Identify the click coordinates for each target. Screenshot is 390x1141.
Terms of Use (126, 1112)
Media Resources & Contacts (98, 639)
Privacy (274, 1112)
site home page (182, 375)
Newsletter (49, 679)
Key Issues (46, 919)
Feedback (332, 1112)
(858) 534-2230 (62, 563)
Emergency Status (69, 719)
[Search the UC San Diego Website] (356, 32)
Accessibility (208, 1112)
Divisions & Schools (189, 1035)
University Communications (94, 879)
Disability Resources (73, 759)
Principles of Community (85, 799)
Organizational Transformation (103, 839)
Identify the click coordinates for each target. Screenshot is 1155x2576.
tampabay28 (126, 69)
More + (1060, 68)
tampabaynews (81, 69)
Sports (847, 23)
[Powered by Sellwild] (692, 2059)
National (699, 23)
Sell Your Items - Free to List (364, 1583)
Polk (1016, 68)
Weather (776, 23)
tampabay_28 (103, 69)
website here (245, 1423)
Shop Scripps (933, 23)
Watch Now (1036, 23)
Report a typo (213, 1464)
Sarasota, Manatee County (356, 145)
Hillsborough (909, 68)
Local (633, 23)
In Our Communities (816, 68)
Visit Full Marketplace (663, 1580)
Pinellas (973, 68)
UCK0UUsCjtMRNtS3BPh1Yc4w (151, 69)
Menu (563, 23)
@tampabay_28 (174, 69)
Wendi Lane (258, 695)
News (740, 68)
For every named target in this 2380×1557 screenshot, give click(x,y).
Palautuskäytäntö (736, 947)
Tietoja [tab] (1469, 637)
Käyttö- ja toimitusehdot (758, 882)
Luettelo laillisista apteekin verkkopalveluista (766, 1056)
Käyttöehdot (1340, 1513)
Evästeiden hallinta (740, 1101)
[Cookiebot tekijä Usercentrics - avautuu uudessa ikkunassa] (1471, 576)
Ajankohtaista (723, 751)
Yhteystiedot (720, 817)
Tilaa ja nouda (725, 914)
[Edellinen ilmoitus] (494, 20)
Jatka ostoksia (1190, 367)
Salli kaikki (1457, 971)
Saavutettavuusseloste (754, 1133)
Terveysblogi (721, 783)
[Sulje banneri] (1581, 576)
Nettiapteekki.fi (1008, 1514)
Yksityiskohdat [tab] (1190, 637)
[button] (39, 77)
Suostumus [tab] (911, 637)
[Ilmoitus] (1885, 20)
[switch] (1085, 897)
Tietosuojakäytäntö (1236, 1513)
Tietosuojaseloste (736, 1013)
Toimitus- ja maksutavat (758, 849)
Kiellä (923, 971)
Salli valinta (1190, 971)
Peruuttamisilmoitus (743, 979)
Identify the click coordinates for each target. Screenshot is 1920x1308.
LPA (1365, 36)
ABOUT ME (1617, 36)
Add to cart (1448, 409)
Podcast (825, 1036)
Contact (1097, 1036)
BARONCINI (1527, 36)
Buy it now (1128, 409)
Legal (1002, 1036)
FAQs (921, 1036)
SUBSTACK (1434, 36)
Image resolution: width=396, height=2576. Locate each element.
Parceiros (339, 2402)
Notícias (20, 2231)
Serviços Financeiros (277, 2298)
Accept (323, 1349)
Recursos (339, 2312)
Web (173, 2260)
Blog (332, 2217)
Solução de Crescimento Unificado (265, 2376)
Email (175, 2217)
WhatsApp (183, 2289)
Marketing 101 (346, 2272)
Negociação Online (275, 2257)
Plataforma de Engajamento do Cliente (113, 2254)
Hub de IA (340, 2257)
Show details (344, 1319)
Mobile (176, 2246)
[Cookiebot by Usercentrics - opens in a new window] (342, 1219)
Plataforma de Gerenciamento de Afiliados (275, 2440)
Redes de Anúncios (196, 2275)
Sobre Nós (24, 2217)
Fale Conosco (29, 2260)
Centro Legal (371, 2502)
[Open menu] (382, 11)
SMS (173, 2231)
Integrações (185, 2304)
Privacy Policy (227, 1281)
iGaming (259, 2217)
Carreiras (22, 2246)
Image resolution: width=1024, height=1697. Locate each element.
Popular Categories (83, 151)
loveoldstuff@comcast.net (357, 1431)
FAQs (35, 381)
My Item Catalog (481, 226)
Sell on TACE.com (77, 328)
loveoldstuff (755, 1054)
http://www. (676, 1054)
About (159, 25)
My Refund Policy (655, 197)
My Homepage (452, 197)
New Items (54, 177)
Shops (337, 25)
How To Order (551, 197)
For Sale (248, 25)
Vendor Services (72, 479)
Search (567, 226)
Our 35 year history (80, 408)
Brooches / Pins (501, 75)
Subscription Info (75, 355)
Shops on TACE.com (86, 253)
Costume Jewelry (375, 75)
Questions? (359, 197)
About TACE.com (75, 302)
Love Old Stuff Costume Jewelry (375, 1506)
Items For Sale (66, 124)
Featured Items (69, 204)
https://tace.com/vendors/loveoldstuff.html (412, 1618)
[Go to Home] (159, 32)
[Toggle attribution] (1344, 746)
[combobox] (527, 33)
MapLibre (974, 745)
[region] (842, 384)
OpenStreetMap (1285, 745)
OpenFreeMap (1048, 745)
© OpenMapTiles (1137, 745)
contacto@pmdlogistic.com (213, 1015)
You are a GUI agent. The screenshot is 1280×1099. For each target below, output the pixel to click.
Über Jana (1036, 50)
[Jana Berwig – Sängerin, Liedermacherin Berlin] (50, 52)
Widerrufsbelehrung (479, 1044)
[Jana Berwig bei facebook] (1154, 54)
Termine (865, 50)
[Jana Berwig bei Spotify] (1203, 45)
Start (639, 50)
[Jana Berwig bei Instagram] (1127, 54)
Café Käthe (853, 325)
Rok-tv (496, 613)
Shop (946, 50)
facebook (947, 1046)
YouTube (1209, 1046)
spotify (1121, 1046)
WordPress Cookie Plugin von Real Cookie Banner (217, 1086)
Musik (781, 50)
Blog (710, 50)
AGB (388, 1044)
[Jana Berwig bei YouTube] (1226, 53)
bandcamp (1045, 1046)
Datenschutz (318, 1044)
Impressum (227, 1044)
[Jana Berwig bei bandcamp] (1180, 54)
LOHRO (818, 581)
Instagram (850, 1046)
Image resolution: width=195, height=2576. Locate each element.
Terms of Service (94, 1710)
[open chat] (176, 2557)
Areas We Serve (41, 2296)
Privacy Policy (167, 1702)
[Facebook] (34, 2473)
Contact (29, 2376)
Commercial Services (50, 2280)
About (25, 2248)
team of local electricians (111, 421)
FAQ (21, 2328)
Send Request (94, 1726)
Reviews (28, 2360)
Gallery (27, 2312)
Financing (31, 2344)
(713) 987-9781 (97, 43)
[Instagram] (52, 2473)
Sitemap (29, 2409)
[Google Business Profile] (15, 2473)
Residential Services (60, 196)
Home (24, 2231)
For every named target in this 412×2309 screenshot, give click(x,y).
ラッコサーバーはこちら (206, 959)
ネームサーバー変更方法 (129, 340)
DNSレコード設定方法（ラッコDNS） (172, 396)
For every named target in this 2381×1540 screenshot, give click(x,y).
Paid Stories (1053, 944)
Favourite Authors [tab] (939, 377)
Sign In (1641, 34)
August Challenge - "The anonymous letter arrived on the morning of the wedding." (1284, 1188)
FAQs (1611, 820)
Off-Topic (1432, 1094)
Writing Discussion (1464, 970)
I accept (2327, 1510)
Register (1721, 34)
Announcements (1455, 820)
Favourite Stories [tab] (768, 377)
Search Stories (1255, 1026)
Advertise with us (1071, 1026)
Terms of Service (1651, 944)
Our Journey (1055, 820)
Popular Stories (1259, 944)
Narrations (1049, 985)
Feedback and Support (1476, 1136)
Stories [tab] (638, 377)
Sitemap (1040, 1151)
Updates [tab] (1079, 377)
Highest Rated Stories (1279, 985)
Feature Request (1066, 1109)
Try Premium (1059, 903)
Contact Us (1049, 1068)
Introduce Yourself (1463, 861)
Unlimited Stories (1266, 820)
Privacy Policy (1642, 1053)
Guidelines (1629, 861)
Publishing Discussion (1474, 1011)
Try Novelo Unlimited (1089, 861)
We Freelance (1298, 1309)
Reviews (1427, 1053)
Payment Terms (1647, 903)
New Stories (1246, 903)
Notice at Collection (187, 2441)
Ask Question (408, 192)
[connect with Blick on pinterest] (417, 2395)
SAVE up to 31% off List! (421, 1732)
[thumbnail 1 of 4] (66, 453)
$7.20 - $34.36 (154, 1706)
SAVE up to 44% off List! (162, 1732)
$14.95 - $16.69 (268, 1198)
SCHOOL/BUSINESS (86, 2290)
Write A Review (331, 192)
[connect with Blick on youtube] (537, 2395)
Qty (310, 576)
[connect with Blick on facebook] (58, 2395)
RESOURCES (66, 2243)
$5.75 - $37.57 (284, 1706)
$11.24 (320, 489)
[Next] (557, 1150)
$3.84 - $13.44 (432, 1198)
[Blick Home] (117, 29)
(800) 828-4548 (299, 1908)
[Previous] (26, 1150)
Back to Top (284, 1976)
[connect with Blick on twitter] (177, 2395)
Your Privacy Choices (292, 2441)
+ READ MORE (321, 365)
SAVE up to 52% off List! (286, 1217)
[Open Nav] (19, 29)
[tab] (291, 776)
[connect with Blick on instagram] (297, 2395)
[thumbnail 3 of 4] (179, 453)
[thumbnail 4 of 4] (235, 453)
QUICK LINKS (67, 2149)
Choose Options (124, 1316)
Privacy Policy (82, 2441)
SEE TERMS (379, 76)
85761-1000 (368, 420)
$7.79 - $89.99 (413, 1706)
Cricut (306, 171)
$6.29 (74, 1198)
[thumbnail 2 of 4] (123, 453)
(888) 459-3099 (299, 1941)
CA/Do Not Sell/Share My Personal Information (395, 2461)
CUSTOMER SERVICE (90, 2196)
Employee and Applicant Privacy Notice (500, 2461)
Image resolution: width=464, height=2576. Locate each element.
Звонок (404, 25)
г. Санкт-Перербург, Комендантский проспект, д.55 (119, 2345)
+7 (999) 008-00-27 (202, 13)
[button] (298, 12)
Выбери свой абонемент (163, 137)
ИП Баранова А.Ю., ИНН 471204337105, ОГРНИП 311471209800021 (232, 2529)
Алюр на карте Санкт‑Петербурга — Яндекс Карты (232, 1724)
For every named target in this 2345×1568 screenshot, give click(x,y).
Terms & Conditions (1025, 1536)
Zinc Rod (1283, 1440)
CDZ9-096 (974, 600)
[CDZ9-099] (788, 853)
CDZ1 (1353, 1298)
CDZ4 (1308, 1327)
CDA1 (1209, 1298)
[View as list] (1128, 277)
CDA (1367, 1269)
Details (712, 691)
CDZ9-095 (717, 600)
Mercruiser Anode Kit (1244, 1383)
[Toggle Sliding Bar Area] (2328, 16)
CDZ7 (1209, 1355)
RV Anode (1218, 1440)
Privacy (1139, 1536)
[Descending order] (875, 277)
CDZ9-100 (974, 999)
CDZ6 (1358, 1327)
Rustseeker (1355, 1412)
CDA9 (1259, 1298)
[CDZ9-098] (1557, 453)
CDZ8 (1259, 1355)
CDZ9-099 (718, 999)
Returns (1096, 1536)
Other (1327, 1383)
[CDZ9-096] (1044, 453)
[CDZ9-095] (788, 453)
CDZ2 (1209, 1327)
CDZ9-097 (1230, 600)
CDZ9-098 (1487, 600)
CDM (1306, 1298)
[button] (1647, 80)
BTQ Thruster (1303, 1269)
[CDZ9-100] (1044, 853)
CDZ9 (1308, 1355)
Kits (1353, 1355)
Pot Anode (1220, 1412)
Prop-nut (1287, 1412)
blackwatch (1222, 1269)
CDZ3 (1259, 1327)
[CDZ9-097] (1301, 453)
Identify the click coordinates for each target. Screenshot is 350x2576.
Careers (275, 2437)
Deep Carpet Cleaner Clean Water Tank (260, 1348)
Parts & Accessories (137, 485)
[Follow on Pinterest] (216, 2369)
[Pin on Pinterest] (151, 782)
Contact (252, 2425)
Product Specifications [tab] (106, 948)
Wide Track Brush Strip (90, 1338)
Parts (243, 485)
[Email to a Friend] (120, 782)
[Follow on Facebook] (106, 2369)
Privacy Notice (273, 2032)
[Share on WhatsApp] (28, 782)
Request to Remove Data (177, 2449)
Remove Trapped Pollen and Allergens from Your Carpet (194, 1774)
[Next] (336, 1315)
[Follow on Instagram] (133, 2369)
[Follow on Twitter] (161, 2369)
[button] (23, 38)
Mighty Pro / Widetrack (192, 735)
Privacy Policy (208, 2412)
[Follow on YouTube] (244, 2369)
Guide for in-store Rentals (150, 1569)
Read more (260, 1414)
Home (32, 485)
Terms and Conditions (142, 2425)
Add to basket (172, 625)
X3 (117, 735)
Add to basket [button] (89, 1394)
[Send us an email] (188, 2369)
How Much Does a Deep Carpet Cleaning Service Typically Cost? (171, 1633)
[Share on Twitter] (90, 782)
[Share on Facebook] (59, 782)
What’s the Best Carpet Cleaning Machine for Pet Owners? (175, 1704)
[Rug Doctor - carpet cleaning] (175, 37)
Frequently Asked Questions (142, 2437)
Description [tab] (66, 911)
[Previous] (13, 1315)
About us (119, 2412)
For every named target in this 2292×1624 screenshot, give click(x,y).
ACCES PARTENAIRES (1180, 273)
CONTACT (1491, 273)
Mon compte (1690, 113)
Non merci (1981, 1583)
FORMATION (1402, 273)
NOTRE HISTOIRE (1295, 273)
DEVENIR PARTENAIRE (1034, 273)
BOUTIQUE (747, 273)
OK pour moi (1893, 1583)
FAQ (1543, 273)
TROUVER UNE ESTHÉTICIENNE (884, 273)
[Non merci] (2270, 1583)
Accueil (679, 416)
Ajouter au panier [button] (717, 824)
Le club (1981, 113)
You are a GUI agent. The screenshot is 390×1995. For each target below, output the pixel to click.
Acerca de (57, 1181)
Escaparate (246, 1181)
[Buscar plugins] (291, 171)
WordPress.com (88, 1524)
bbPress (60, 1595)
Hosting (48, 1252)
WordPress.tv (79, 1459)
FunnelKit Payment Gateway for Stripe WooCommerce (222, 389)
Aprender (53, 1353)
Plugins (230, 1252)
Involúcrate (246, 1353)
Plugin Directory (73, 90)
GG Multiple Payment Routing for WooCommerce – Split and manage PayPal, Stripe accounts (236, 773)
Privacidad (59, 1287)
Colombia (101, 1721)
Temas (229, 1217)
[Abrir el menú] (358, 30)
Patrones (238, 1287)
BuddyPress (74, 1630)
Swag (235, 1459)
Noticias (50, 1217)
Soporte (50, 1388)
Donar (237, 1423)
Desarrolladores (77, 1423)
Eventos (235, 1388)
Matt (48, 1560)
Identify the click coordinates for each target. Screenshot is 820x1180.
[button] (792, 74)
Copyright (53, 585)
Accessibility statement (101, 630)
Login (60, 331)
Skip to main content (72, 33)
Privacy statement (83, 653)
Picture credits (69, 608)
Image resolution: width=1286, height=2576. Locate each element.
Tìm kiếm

▬▬▬

#### YOUR OBJECTIVE
If a line in the entries contains the word "Costume", copy that line out.

#### EXERCISE RESPONSE
Costume Jewelry (375, 75)
Love Old Stuff Costume Jewelry (375, 1506)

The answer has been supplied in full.